Jim Ross
When I was in my early 20s, Richard Nixon was President and I was the only white guy who attended a speech by Stokely Carmichael at a primarily black university. I lived in group houses that we self-consciously called communes, made my living by substitute teaching every subject from home economics to probability theory, but got my jollies writing. I wrote non-fiction stories based heavily on what I experienced around me: the dynamics of sharing in a so-called but inauthentic commune, trying to write a psych paper while hallucinating, and milling around in front of the White House the night Richard Nixon resigned. I had no clue how to find a writer’s market, so instead I wrote stories in the form of multi-page letters, sent the original to any of various friends—they were my sole audience—and kept the carbon copy. Sometimes, I slipped one under the door of an old college professor, who said she treasured them. At 27, I was hired as a stringer (paid by the interview) for tracking down and interviewing drug addicts released from Federal prisons. I turned the diary into a book, using the same typewriter and lots of correcto-tape. Writing made my heart sing.
Also at 27, I also got my first real job and met someone. I put the book on a shelf and mostly forgot about it. I was a professional and wasn’t paid for writing “cute stories.” I tried to weave stories in, but they got edited out. So, I put my head down and focused on learning how a researcher writes and on forming a relationship with the love of my life. I got to write plenty, but not the kind that made my heart sing. Over time, I published over 60 articles in the top professional journals in my field. I co-edited several special issues of journals. I co-authored book chapters. After one study, I did over 700 hundred interviews with print and broadcast media. That was a blast because I had the chance to contribute to what others wrote—and often saw their finished products.
Most of the journal article writing ended by age 45. After that, I focused on becoming the best proposal writer in the company. Writing proposals was how people believed we got funding for new research projects. Of course, that wasn’t really true—people usually got funded because they convinced the funder ahead of time they were the ones who should be funded. I learned how to do both well and had by far the highest hit rate in the company. Eventually, I started to convince people that writing proposals wasn’t so much an analytical task as it was about writing stories. Prospective funders, like most people, loved to hear stories. Still, all the while, I felt like I was being kept from what I loved, by the demand to write in language government bureaucrats could grasp. For relief, I emailed a group of friends long movie reviews and multi-page stories about the unusual in usual life experiences.

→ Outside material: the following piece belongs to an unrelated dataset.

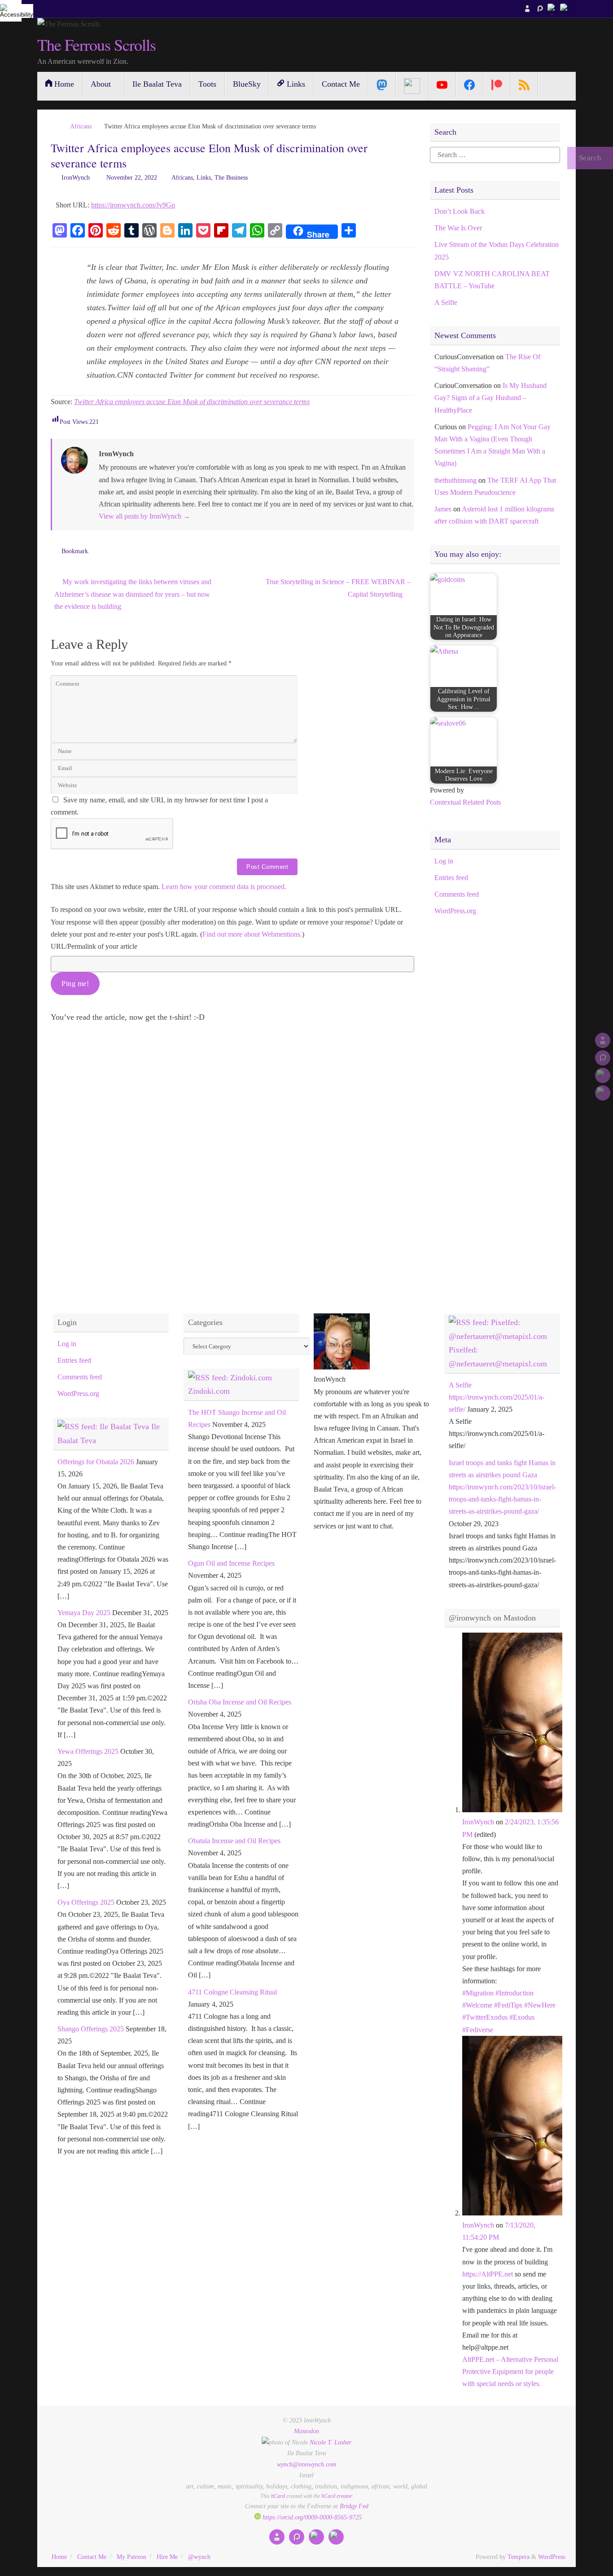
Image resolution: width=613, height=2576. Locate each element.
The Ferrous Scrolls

Something happened. After a corporate takeover, I lost my job. I made a list of things I wanted to write about, but wrote nothing. I got a new job. I went on a pilgrimage. Then something else happened. A 27 year old to whom I am connected through a chain of trust pleaded on Facebook for someone to write a story about “at the movies” for her little e-zine. I volunteered; she accepted. Over a year and a half, she came up with new challenges weekly, often on short notice, such as: “in the dark,” “on the bus,” “at the gym,” “at the ballet,” and “about mom.” She got my juices going with a purpose. Writing for this 27 year-old, I was picking up where I’d left off at 27. A couple of stories she rejected; a few I pulled back. For “at the gym,” After I wrote a story about the trusting integration of the DC snipers into the Silver Spring YMCA, I realized I had something I could publish in a big name publication (and later did). The first mother’s day story I wrote for her– caring for my mother after a stroke when she suffered from dementia and went through hospice–also got published recently after 50 re-writes in one of the oldest continuously operating literary magazines online. One day, I dug into the basement to find the remnants of when I was 27. I found typed diaries, copies of letters, stories, and poems. I found the dusty book—marked “it”—I wrote at 27, pulled one of 100 stories out of it, and turned it into a pilot for something larger. I’d found myself locked in an old box.

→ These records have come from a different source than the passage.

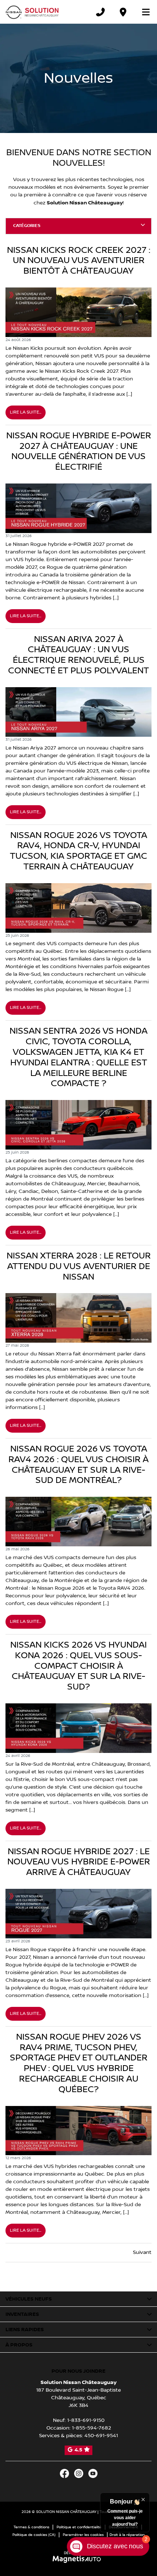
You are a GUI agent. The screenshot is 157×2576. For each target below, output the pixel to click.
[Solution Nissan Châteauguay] (32, 12)
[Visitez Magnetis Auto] (79, 2559)
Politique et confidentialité (79, 2527)
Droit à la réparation (127, 2534)
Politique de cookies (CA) (33, 2534)
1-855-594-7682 (91, 2428)
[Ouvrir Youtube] (92, 2473)
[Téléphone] (100, 12)
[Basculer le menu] (142, 12)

A lucrative career as a public health researcher paid me well for writing and for making connections. Intermittently, I got to email a story or movie review to a friend, and it gave me spiritual mouth-to-mouth. I got used to a sky-high hit rate writing proposals to government agencies and foundations, and now must reconcile myself to being rejected the overwhelming majority of the time when I submit pieces to literary journals. Most of the time, there’s nothing resembling a request for proposals (RFP) other than a broad announcement of a theme (e.g., “skin,” “slow,” “meat,” “travelogue,” “compassion”). I don’t know how to make connections within this environment. I haven’t spent a career honing the craft of writing non-fiction stories. It’s been a challenge to get some editors to understand that I’m giving them creative non-fiction, not fiction. The managing editor at a major print magazine assigned the story I wrote about the DC snipers to its fiction editor. Perhaps in some ways it really doesn’t matter. As a writer friend who also runs a publishing house told me, “Everything we write is fiction because it represents the world as seen through our eyes.” All I know is, after a long hiatus, it’s great to be 27 again.
Speaking of which, I need to say something about the 27 year old whose e-zine gave me the opportunity to resume being a 27 year old myself. Apparently, after running her weekly e-zine for two and a half years, the 27 year old got a real job that’s thoroughly absorbing and got engaged. She didn’t have time for her little e-zine, so she suspended publication a year ago. She told me the other day, “I’m not even writing any more. I think it’s just a phase.” I hope so. It took me far too long to pick up where I left off at 27.
Jim Ross is a health researcher who has published in many peer-reviewed professional journals. After a long hiatus, he has begun to write stories again. The Atlantic and Friends Journal carried his story about how the DC snipers worked out daily at the Silver Spring YMCA. PIF Magazine recently carried his story about caring at home for his mother with dementia and traveling with her to that momentary space between life and death. He has about 20 other stories in the works.